Flat rheology drilling fluids are synthetic-based fluids designed to provide better drilling performance with flat rheological properties for deep water and/or cold environments. The detailed mud properties are mainly measured in laboratories and are often measured twice a day in the field. This prevents real-time mud performance optimization and negatively affects the decisions. If the real-time estimation of mud properties, which affects decision-making in time, is absent, the ROP may slow down, and serious drilling problems and severe economic losses may take place. Consequently, it is important to evaluate the mud properties while drilling to capture the dynamics of mudflow.

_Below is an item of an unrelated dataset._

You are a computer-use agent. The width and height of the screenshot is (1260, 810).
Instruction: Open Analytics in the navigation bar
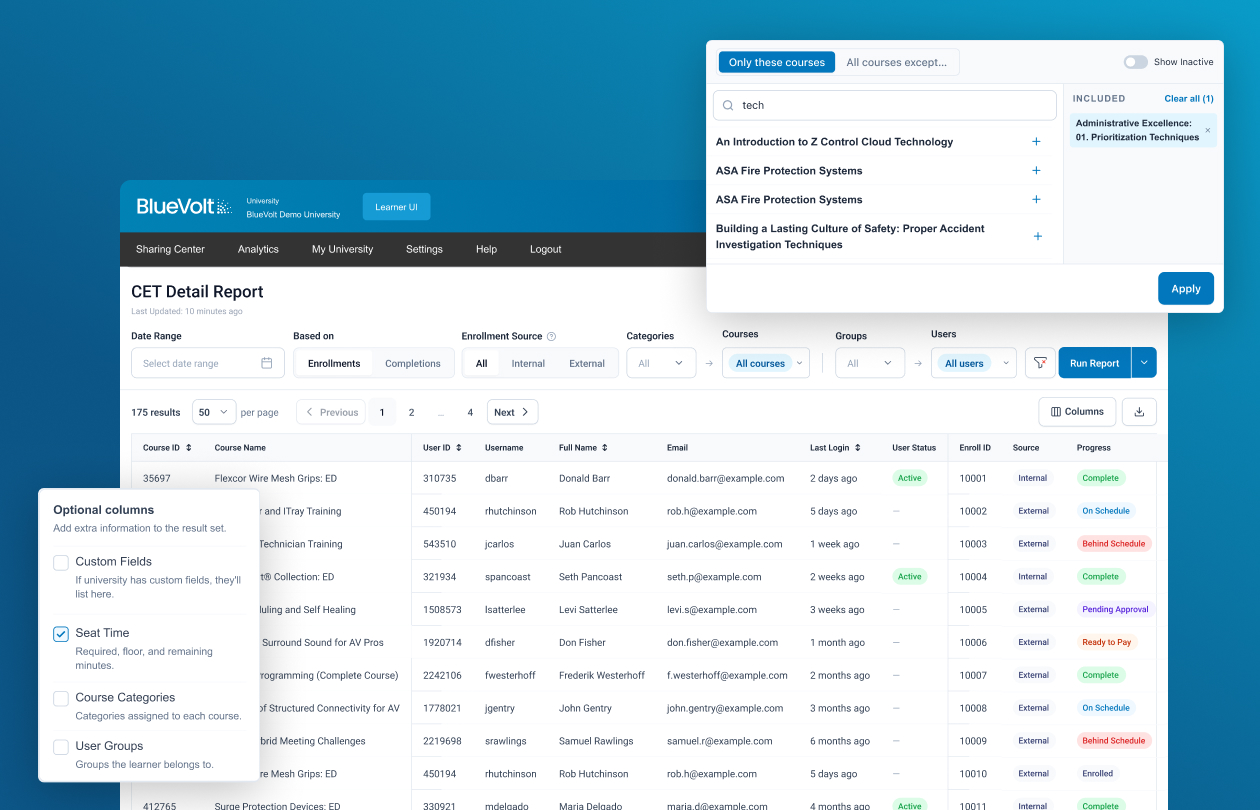258,249
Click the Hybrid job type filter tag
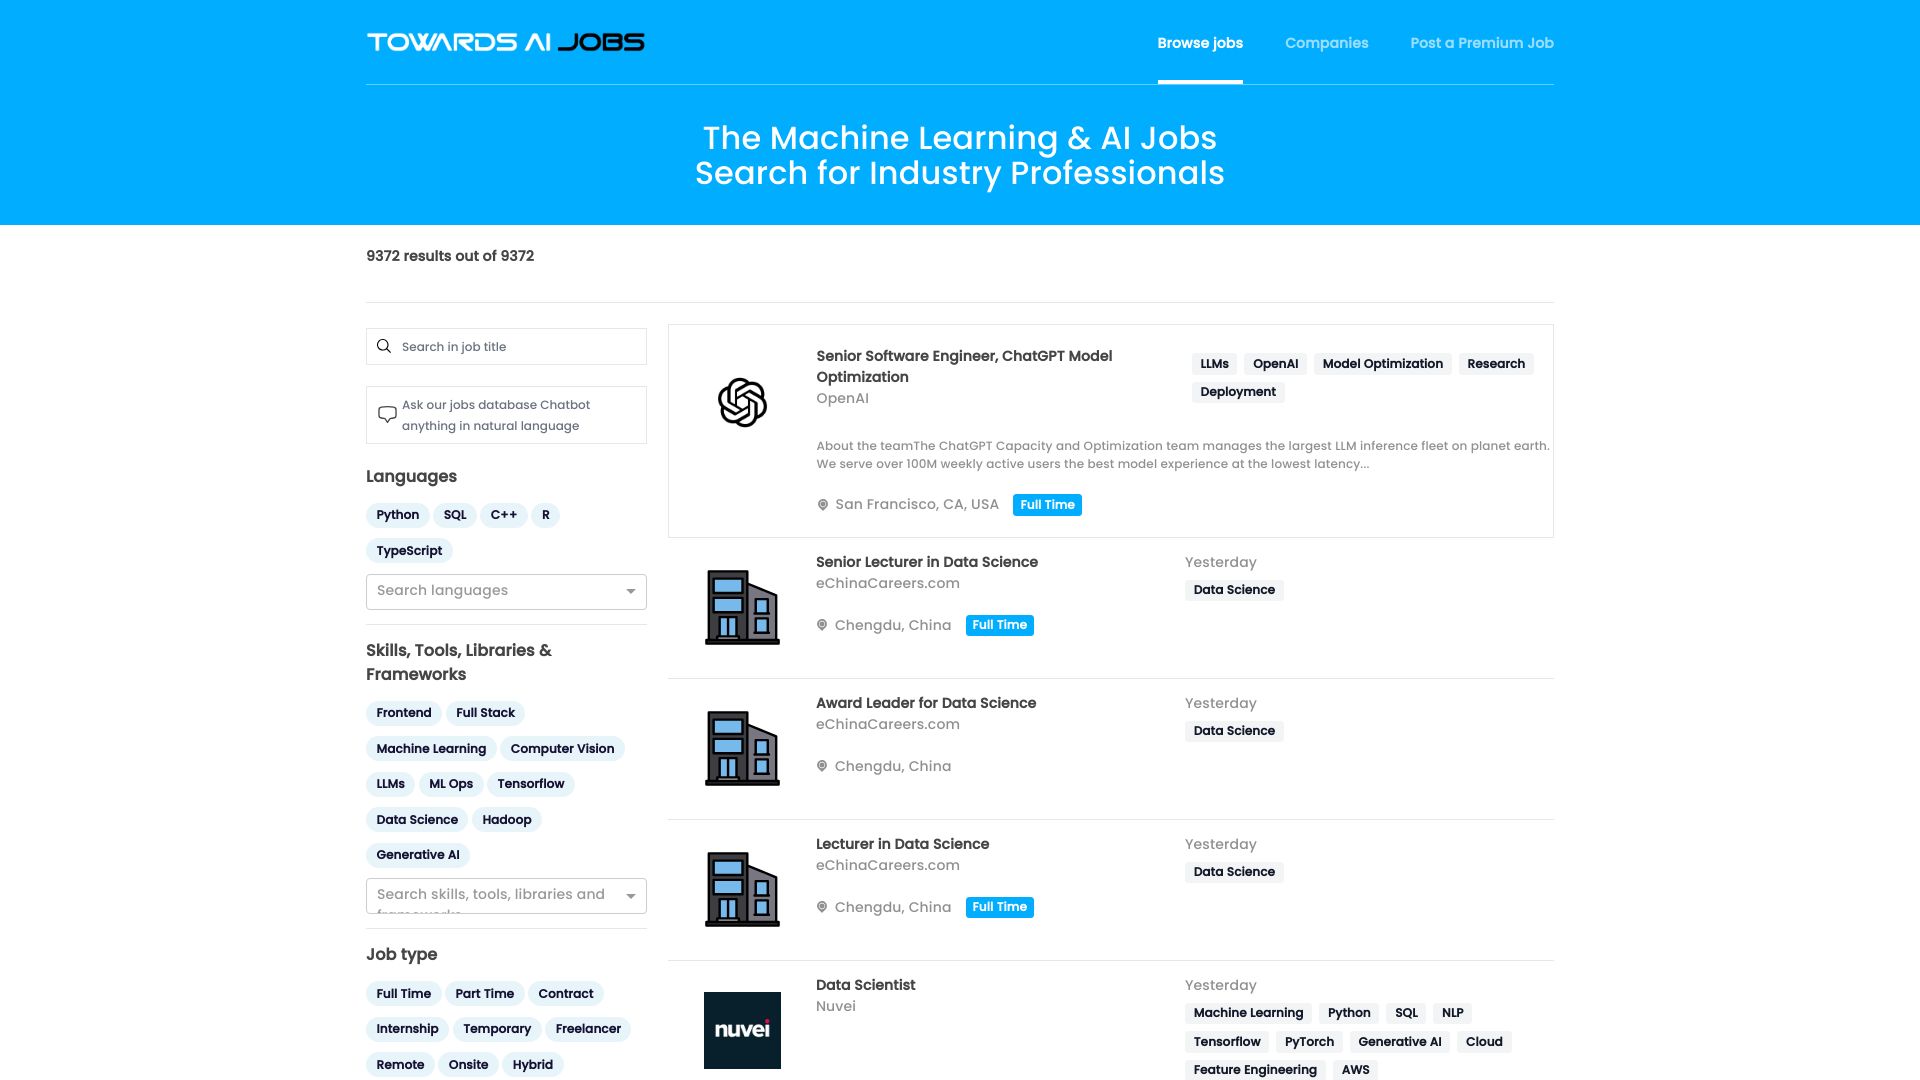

Unlike other mud properties, mud density (MD) and Marsh funnel viscosity (MFV) are frequently measured every 15–20 minutes in the field. The objective of this work is to predict the rheological properties of the flat rheology drilling fluids in real-time using machine learning (ML). A proposed approach is followed to firstly predict the viscometer readings at 300 and 600 RPM (R600 and R300) and then calculate the other mud properties using the existing equations in the literature. For forecasting the viscometer readings, the created model using the decision trees (DT) demonstrated good accuracy. The results revealed a maximum average absolute percentage error (AAPE) below 4.5% and a correlation coefficient (R) of greater than 0.97. The estimated rheological properties showed a good matching with the actual values with low errors.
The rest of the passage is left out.